Task statement: Restate only the tail of the data below, starting at the line that contains "You are a GUI" and including the last line, word for word.

Collected data
....
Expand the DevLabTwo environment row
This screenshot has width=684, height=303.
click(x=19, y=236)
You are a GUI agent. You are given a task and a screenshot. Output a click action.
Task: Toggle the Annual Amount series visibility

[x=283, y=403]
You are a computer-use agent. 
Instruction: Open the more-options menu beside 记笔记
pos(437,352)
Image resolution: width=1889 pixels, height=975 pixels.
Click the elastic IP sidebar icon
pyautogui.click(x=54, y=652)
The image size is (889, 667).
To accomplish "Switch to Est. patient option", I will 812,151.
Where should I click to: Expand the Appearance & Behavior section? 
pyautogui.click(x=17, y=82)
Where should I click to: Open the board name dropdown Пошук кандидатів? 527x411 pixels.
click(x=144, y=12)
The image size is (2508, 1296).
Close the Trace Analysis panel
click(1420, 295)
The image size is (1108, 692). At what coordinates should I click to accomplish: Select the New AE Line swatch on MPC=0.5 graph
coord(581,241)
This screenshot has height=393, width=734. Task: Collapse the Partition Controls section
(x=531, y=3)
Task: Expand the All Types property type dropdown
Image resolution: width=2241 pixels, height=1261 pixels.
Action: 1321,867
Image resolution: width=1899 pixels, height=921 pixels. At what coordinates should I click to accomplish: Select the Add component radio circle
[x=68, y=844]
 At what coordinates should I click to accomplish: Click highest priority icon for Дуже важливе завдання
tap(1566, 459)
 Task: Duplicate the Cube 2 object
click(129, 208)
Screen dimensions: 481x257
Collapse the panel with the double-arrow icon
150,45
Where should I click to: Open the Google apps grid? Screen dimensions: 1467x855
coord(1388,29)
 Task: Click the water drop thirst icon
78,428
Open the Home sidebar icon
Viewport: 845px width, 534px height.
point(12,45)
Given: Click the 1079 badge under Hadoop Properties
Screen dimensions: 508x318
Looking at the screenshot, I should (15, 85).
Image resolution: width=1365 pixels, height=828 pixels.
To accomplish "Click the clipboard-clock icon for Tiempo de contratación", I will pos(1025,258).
....
Written solution:
You are a GUI agent. You are given a task and a screenshot. Output a click action.
Task: Toggle the Annual Amount series visibility

[x=283, y=403]
You are a computer-use agent. 
Instruction: Open the more-options menu beside 记笔记
pos(437,352)
Image resolution: width=1889 pixels, height=975 pixels.
Click the elastic IP sidebar icon
pyautogui.click(x=54, y=652)
The image size is (889, 667).
To accomplish "Switch to Est. patient option", I will 812,151.
Where should I click to: Expand the Appearance & Behavior section? 
pyautogui.click(x=17, y=82)
Where should I click to: Open the board name dropdown Пошук кандидатів? 527x411 pixels.
click(x=144, y=12)
The image size is (2508, 1296).
Close the Trace Analysis panel
click(1420, 295)
The image size is (1108, 692). At what coordinates should I click to accomplish: Select the New AE Line swatch on MPC=0.5 graph
coord(581,241)
This screenshot has height=393, width=734. Task: Collapse the Partition Controls section
(x=531, y=3)
Task: Expand the All Types property type dropdown
Image resolution: width=2241 pixels, height=1261 pixels.
Action: 1321,867
Image resolution: width=1899 pixels, height=921 pixels. At what coordinates should I click to accomplish: Select the Add component radio circle
[x=68, y=844]
 At what coordinates should I click to accomplish: Click highest priority icon for Дуже важливе завдання
tap(1566, 459)
 Task: Duplicate the Cube 2 object
click(129, 208)
Screen dimensions: 481x257
Collapse the panel with the double-arrow icon
150,45
Where should I click to: Open the Google apps grid? Screen dimensions: 1467x855
coord(1388,29)
 Task: Click the water drop thirst icon
78,428
Open the Home sidebar icon
Viewport: 845px width, 534px height.
point(12,45)
Given: Click the 1079 badge under Hadoop Properties
Screen dimensions: 508x318
Looking at the screenshot, I should (15, 85).
Image resolution: width=1365 pixels, height=828 pixels.
To accomplish "Click the clipboard-clock icon for Tiempo de contratación", I will pos(1025,258).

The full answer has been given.